Huge China explosions leave scores dead, hundreds injured

August 13, 2015 7:12 am


Smoke billows behind rows of burnt-out cars at the site of a series of explosions in Tianjin, northern China, on August 13, 2015/AFP
Smoke billows behind rows of burnt-out cars at the site of a series of explosions in Tianjin, northern China, on August 13, 2015/AFP
Tianjin, China, Aug 13 – Enormous explosions in a major Chinese port city killed at least 44 people and injured more than 500, state media reported Thursday, leaving a devastated industrial landscape of incinerated cars, toppled shipping containers and burnt-out buildings.

An AFP reporter in Tianjin saw shattered glass up to three kilometres (two miles) from the blast site, after a shipment of explosives detonated in a warehouse, unleashing a fireball that lit up the night sky and rained debris on the city.

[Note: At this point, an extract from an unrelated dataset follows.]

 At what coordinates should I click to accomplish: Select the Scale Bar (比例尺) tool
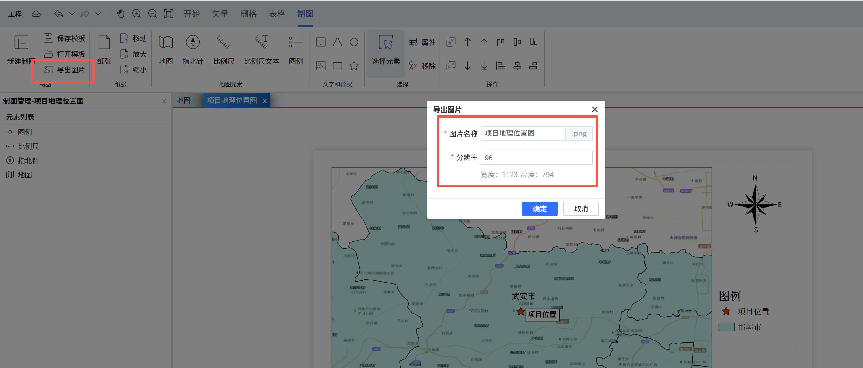(223, 43)
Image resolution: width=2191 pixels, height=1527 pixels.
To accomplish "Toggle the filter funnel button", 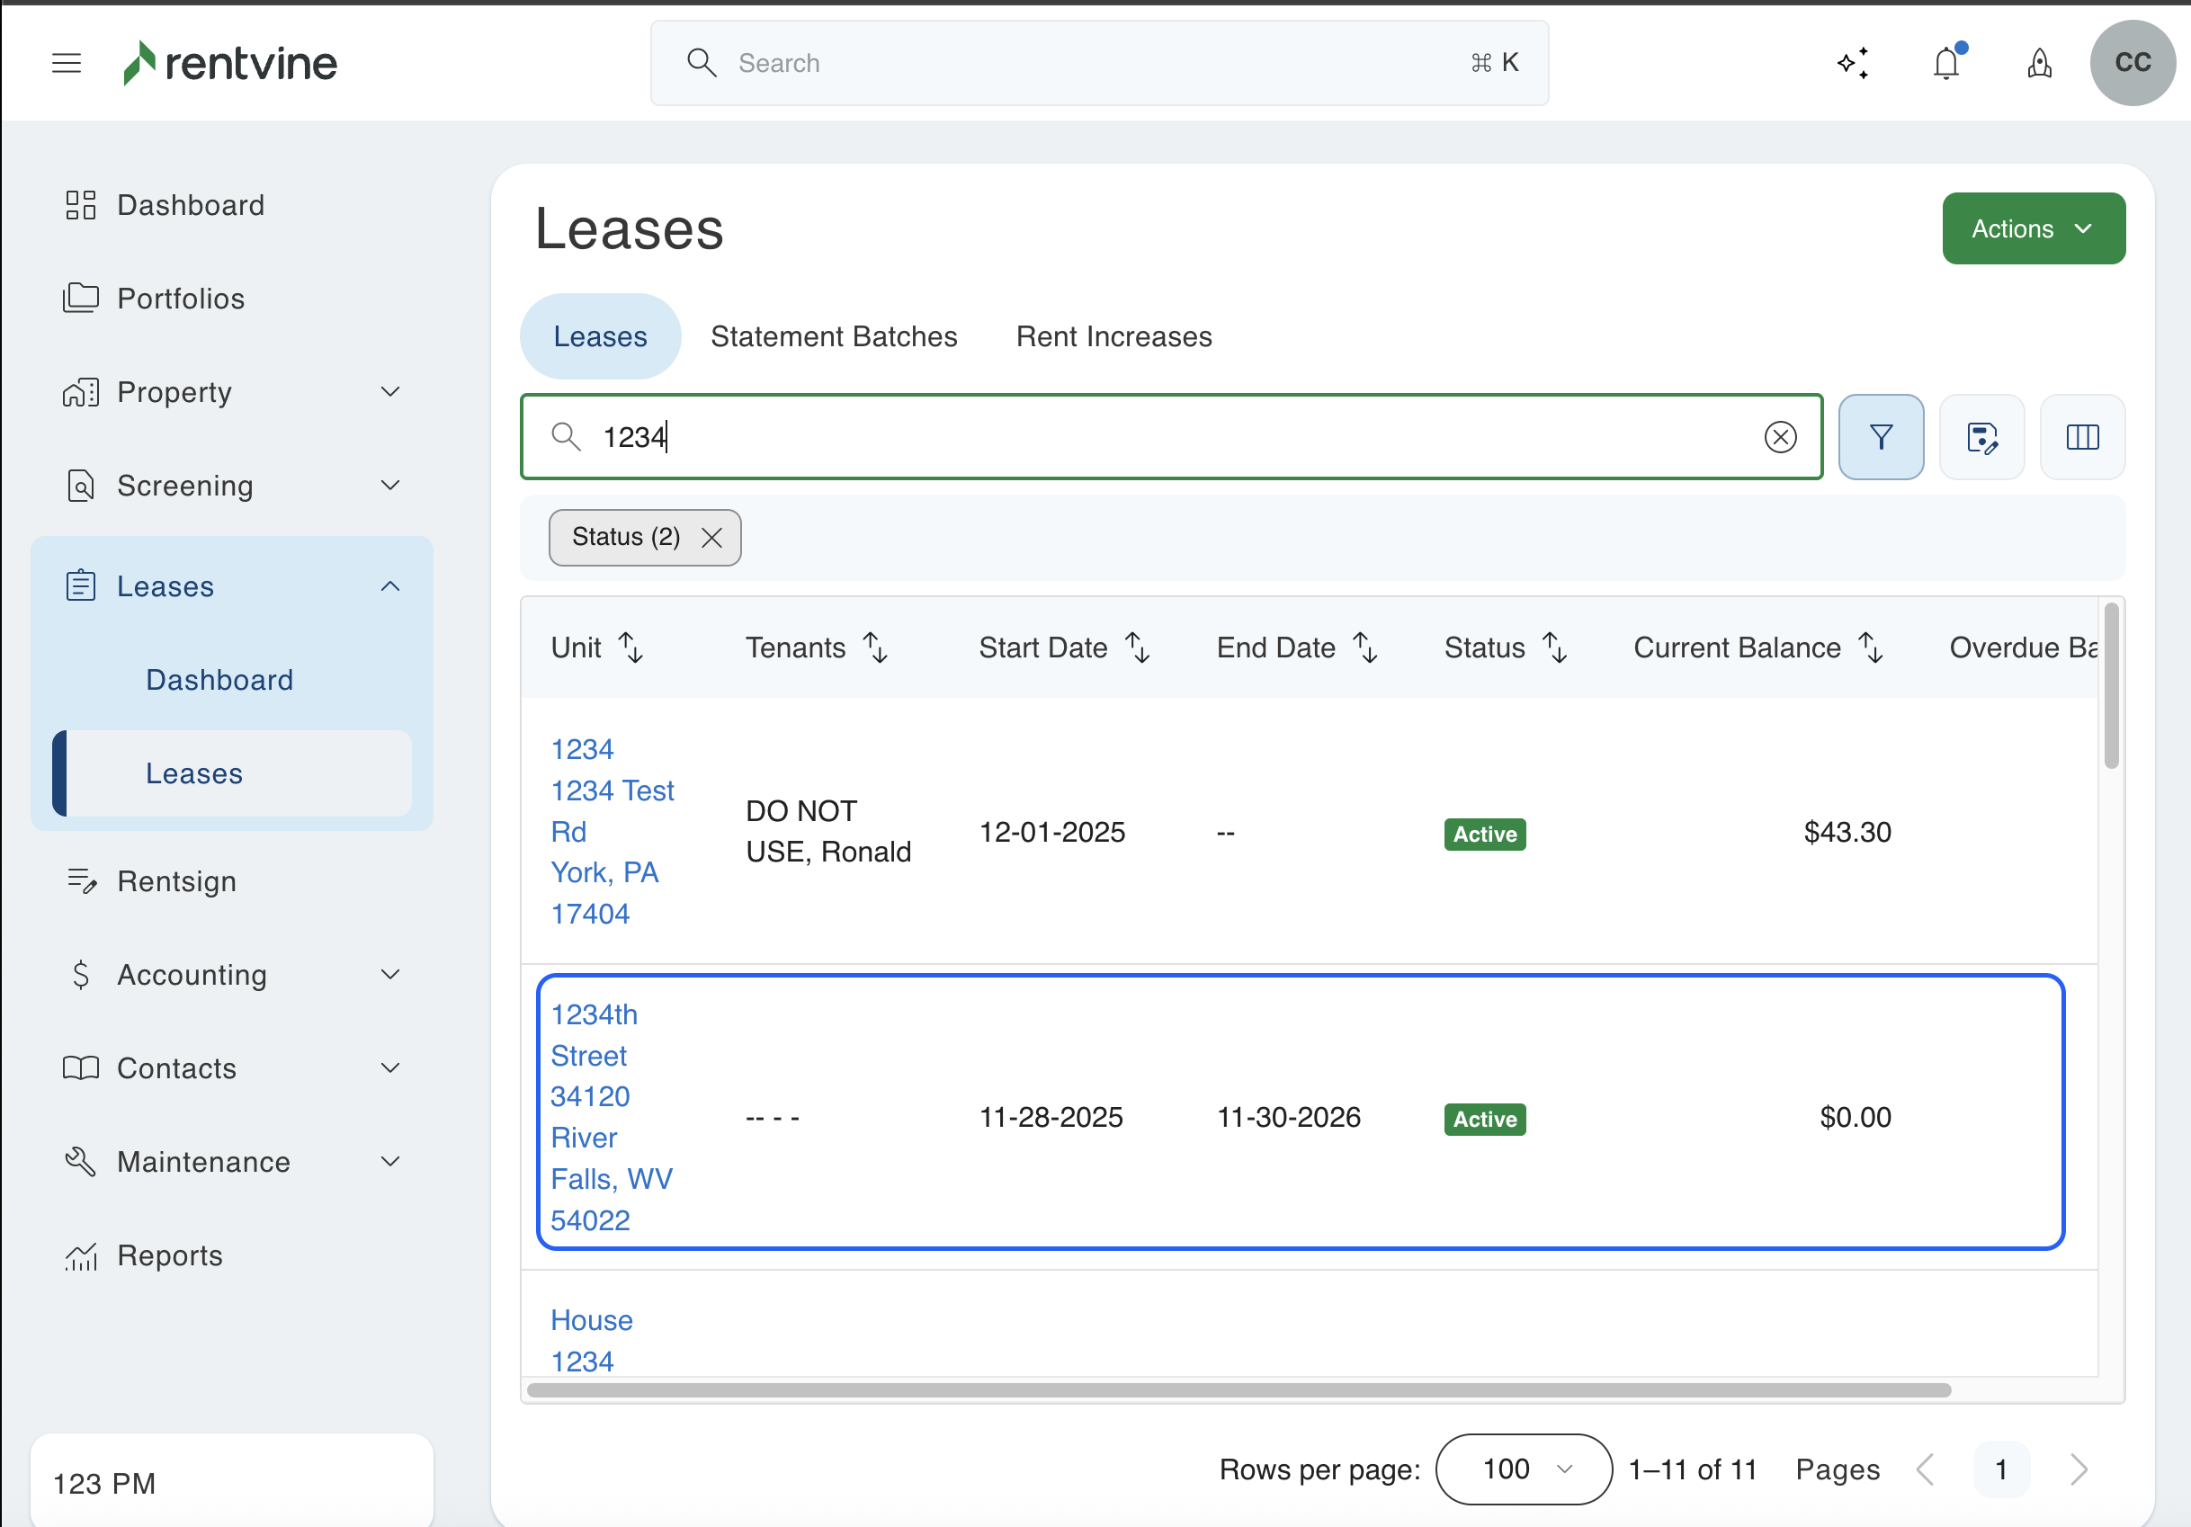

The explosion was felt several kilometres away, even being picked up by a Japanese weather satellite, and images showed walls of flame enveloping buildings and rank after rank of gutted cars.

“When I felt the explosion I thought it was an earthquake,” resident Zhang Zhaobo told AFP. “I ran to my father and I saw the sky was already red. All the glass was broken, and I was really afraid.”

Images obtained by AFP showed residents, some partially clothed, running for shelter on a street strewn with debris.

“The fireball was huge, maybe as much as 100 metres tall,” said 27-year-old Huang Shiting, who lives close to the site.

“I heard the first explosion and everyone went outside, then there was a series of more explosions, windows shattered and a lot of people who were inside were hurt and came running out, bleeding,” he told AFP.

Paramedics stretchered the wounded into the city’s hospitals as doctors bandaged up victims, many of them covered in blood.

Citing rescue headquarters, the official Xinhua news agency said 44 people were killed, including 12 firefighters.

Scores of firefighters were already on the scene before the explosion, responding to a fire, and at one city hospital a doctor wept over the remains of a firefighter still in uniform, his skin blackened from smoke, as he was wheeled past along with two other bodies.

Xinhua said 520 people had been hospitalised, 66 of them in critical condition.

Mei Xiaoya, 10, and her mother were turned away from the first hospital they went to because there were too many people, she told AFP.

“I’m not afraid, it’s just a scratch,” she said pointing to the bandage on her arm. “But mum was hurt badly, she couldn’t open her eyes.”

– Plumes of smoke –

Plumes of smoke still billowed over buildings hours after the blast, which occurred shortly before midnight local time.

“Of course I was afraid, how can you not be afraid?” said a man as he looked at his apartment block behind a police cordon. “I ran, I grabbed my child and my wife and ran.”

Communist Party newspaper the People’s Daily said in a social media post that there were people trapped by the fire, but CCTV said efforts to put out the blaze had been suspended as it was not clear whether dangerous items remained in the storage facility.

Specialist anti-chemical warfare troops were being sent to the site, the broadcaster added.

It was not clear what caused the shipment of explosives to detonate inside a storage container.

Executives from the company that owns the warehouses, Tianjin Dongjiang Port Rui Hai International Logistics, were taken into custody by police, Xinhua said.

The force of the first explosion was the equivalent of three tonnes of TNT, the China Earthquake Networks Centre said on its verified Weibo account, followed by a second blast equal to 21 tonnes.

– ‘All-out efforts’ –

State broadcaster CCTV said in a Twitter post that President Xi Jinping had urged “all-out efforts to rescue victims and extinguish the fire”.

China has a dismal industrial safety record as some factory and warehouse owners evade regulations to save money and pay off corrupt officials to look the other way.

In 2013, a pipeline explosion at state-owned oil refiner Sinopec’s facility in the eastern port of Qingdao killed 62 people and injured 136.

In July this year, 15 people were killed and more than a dozen injured when an illegal fireworks warehouse exploded in the northern province of Hebei, which neighbours Tianjin.

And at least 71 were killed in an explosion at a car parts factory in Kunshan, near Shanghai, in August last year.

Tianjin, about 140 kilometres (90 miles) southeast of Beijing, is one of China’s biggest cities, with a population of nearly 15 million people according to 2013 figures.

A manufacturing centre and major port for northern China, it is closely linked to Beijing, with a high-speed train line cutting the travel time between them to only 30 minutes.

Like Shanghai, several countries were granted trading “concessions” there during the 19th and early 20th centuries — settlements that were administered by a foreign power — starting with Britain and France in 1860.

Tianjin’s city centre retains a legacy of historic colonial architecture, along with more recent skyscrapers.